You may have to do a little math at the end, but you'll get some information.
 
   / Grid-tied solar
  • Thread Starter
#98  
-snip-

what it would come down to is:what are
the up front costs of the extra capacity of the system to heat with, compared to
using fossil or other type fuels for heat. right??
-snip-

That sounds right. My impression is it will be very expensive to install enough solar pv to offset electric heat unless you can reduce your heating requirements to something very low.

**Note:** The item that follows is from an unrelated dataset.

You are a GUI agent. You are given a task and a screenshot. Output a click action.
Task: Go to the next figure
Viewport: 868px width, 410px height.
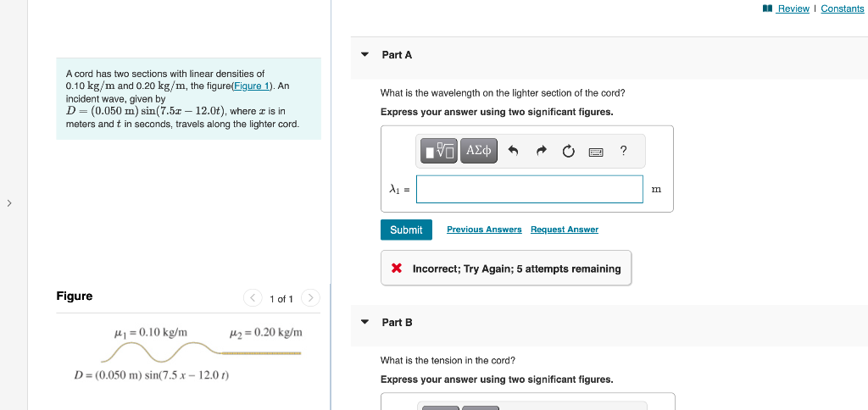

I just remembered the town up the way from us has their own elec. utility. They offer reduced rates on off-peak hours (night time) for electric space heaters that have a brick pile the elements heat up. http://www.madelec.net/ets Is that the type you are referring to?
 
   / Grid-tied solar #99  
You might use geothermal heat pump to heat the house. It will use about 25% of the power required by direct electric heater. The upfront cost even though still high will be less than solar panels required to supply power for direct heat.
FYI. We have floor heating with geo in our house. We heat about 3800 sq ft for about $100 at coldest month. Our heating rate is 4.2 cent/kWh. Geo does AC also. It ises about 4.8 kW when it runs while it generates about 19 kW of heat.
 
   / Grid-tied solar
  • Thread Starter
#100  
You might use geothermal heat pump to heat the house. It will use about 25% of the power required by direct electric heater. The upfront cost even though still high will be less than solar panels required to supply power for direct heat.
FYI. We have floor heating with geo in our house. We heat about 3800 sq ft for about $100 at coldest month. Our heating rate is 4.2 cent/kWh. Geo does AC also. It ises about 4.8 kW when it runs while it generates about 19 kW of heat.

If pairing solar pv (assuming an area with sufficient sunshine) with geothermal were affordable in upfront costs, that would provide some very green heating. Or, if the utility power came from green sources, same result but with transmission losses.

Any idea what your payback period is? For example, comparing your costs to other available fuels in your location. You probably have a pretty good idea of your annual kWh's for heating and cooling which can be converted to gallons of oil, propane, direct electric, etc.